The records follow. Give them all back exactly.

Stored data:
----------------
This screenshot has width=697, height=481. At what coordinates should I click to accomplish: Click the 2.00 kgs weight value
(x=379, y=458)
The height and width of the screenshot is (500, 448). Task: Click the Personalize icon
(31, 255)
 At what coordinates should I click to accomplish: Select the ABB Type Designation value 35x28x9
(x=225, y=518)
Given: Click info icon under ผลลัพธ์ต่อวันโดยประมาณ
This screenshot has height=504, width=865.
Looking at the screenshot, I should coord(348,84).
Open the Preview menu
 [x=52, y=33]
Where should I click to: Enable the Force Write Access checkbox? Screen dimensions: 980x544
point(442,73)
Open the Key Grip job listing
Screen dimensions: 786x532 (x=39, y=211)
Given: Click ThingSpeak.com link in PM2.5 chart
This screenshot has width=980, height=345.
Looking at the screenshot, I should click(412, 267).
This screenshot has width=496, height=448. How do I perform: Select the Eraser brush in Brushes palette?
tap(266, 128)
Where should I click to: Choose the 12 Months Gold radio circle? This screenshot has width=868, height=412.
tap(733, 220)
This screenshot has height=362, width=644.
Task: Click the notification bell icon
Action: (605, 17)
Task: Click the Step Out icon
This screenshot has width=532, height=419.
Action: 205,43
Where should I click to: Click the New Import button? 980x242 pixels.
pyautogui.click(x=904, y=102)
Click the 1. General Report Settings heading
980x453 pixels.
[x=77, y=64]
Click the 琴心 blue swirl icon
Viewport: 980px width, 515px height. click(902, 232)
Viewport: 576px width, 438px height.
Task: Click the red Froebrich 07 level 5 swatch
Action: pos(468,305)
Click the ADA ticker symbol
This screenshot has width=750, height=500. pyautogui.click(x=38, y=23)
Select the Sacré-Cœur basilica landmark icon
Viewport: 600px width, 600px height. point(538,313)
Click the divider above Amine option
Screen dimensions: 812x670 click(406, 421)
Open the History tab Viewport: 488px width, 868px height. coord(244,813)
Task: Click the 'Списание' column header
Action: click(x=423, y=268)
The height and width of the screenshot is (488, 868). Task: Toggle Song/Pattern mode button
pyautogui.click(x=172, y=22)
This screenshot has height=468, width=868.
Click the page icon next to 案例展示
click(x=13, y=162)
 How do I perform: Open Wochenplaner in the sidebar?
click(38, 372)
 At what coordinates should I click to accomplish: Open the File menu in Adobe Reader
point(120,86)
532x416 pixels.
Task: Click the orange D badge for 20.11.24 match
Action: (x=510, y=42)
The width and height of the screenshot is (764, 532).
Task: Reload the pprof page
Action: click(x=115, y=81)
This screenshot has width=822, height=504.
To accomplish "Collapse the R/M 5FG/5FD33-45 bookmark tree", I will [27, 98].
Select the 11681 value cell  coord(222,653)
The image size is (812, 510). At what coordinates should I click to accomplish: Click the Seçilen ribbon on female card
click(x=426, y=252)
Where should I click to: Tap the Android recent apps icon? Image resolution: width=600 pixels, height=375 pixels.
----------------
- WRITTEN SOLUTION -
This screenshot has width=697, height=481. At what coordinates should I click to accomplish: Click the 2.00 kgs weight value
(x=379, y=458)
The height and width of the screenshot is (500, 448). Task: Click the Personalize icon
(31, 255)
 At what coordinates should I click to accomplish: Select the ABB Type Designation value 35x28x9
(x=225, y=518)
Given: Click info icon under ผลลัพธ์ต่อวันโดยประมาณ
This screenshot has height=504, width=865.
Looking at the screenshot, I should coord(348,84).
Open the Preview menu
 [x=52, y=33]
Where should I click to: Enable the Force Write Access checkbox? Screen dimensions: 980x544
point(442,73)
Open the Key Grip job listing
Screen dimensions: 786x532 (x=39, y=211)
Given: Click ThingSpeak.com link in PM2.5 chart
This screenshot has width=980, height=345.
Looking at the screenshot, I should click(412, 267).
This screenshot has width=496, height=448. How do I perform: Select the Eraser brush in Brushes palette?
tap(266, 128)
Where should I click to: Choose the 12 Months Gold radio circle? This screenshot has width=868, height=412.
tap(733, 220)
This screenshot has height=362, width=644.
Task: Click the notification bell icon
Action: (605, 17)
Task: Click the Step Out icon
This screenshot has width=532, height=419.
Action: 205,43
Where should I click to: Click the New Import button? 980x242 pixels.
pyautogui.click(x=904, y=102)
Click the 1. General Report Settings heading
980x453 pixels.
[x=77, y=64]
Click the 琴心 blue swirl icon
Viewport: 980px width, 515px height. click(902, 232)
Viewport: 576px width, 438px height.
Task: Click the red Froebrich 07 level 5 swatch
Action: pos(468,305)
Click the ADA ticker symbol
This screenshot has width=750, height=500. pyautogui.click(x=38, y=23)
Select the Sacré-Cœur basilica landmark icon
Viewport: 600px width, 600px height. point(538,313)
Click the divider above Amine option
Screen dimensions: 812x670 click(406, 421)
Open the History tab Viewport: 488px width, 868px height. coord(244,813)
Task: Click the 'Списание' column header
Action: click(x=423, y=268)
The height and width of the screenshot is (488, 868). Task: Toggle Song/Pattern mode button
pyautogui.click(x=172, y=22)
This screenshot has height=468, width=868.
Click the page icon next to 案例展示
click(x=13, y=162)
 How do I perform: Open Wochenplaner in the sidebar?
click(38, 372)
 At what coordinates should I click to accomplish: Open the File menu in Adobe Reader
point(120,86)
532x416 pixels.
Task: Click the orange D badge for 20.11.24 match
Action: (x=510, y=42)
The width and height of the screenshot is (764, 532).
Task: Reload the pprof page
Action: click(x=115, y=81)
This screenshot has width=822, height=504.
To accomplish "Collapse the R/M 5FG/5FD33-45 bookmark tree", I will [27, 98].
Select the 11681 value cell  coord(222,653)
The image size is (812, 510). At what coordinates should I click to accomplish: Click the Seçilen ribbon on female card
click(x=426, y=252)
Where should I click to: Tap the Android recent apps icon? Image resolution: width=600 pixels, height=375 pixels.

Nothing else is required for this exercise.